Dall’indagine emerge che sono 37 i sacerdoti e i religiosi che hanno scontato la pena e sono usciti dal carcere e 26 quelli invece su cui ricade un procedimento di accusa, meno della metà rispetto al 2010. Negli ultimi 6 anni, sono segnalati dalla Chiesa alle procure della Repubblica 137 segnalazioni di fatti pedo-criminale. Infine sono 222 le vittime che si sono fatte avanti, alcune di loro per fatti accaduti in tempi lontani o molto lontani per i quali gli autori sono in alcuni casi anche morti. Alcuni sono stati denunciati ma altri no. Emerge infine che oltre il 60% delle testimonianze che i vescovi hanno raccolto si riferiscono a eventi prima del 1970; il 35% ad eventi che si sono verificati tra il 1970 e il 2000 e il 4% delle aggressioni si sono svolte dopo gli anni 2000.
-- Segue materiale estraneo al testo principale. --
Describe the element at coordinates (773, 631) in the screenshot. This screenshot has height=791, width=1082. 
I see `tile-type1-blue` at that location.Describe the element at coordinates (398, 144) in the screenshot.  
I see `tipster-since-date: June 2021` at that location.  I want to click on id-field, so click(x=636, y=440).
Viene resa pubblica questa sera la terza edizione della Guida “Lutter contro la pédophilie”. Un’opera che si iscrive nelle misure prese dai vescovi francesi per “fare della Chiesa – spiega la Conferenza episcopale francese – un luogo sicuro per bambini e giovani”. Si rivolge in particolare a tutti gli attori che in qualche modo e per ragioni pastorali svolgono un ruolo a fianco ai giovani invitando alla “vigilanza” e al “giusto comportamento educativo”. La guida – una sessantina di pagine – affronta il problema sotto tutti i punti di vista e le persone coinvolte: l’aggressore e la vittima, il contesto e la giustizia fino a delineare vie di azione e prevenzione.
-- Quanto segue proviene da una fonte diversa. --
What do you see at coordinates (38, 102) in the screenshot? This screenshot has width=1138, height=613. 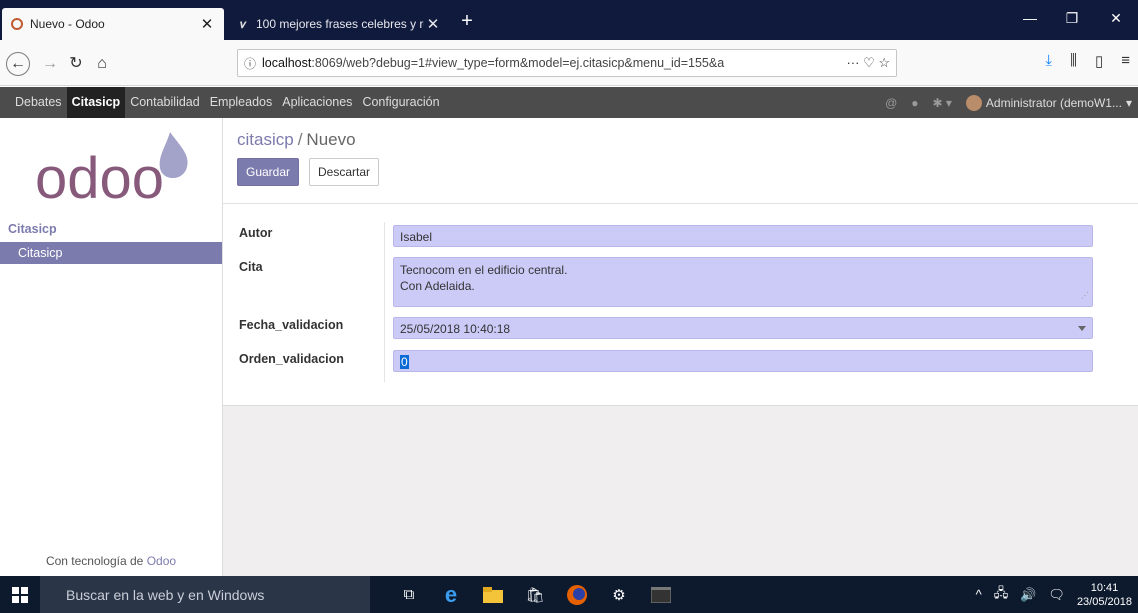 I see `menu-debates: Debates` at bounding box center [38, 102].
La riedizione della Guida è solo una delle misure intraprese dalla Chiesa di Francia tra cui emerge l’istituzione di una “Cellula permanente di lotta contro la pedofilia”, presso la presidenza della Conferenza episcopale che ha il compito di formare i diversi attori pastorali, coordinare le cellule locali di sorveglianza presenti in ogni diocesi e provincia ecclesiastica e interloquire con le associazioni delle vittime. Si tratta di un impegno che la Chiesa di Francia gioca anche sul fronte del digitale realizzando un sito internet – http://luttercontrelapedophilie.catholique.fr/ – rivolto agli operatori pastorali,agli educatori e alle vittime e aprendo un indirizzo mail – paroledevictimes@cef.fr – al quale chiunque può scrivere per denunciare fatti.
“L’attualità recente – spiega mons. Georges Pontier, presidente dei vescovi francesi – ci ha convinto che dobbiamo andare oltre, aumentando la vigilanza e prendendo in considerazione fatti antichi, considerati come prescritti e quindi non più oggetto di denuncia, ma a causa dei quali le vittime continuano a soffrire duramente. Le norme della giustizia di Stato e canonica sono recentemente rafforzate. Abbiamo istituito nuove misure con l’obiettivo di evitare che qualunque pedofilo possa di nuovo essere in condizione di recidiva in una missione della Chiesa”.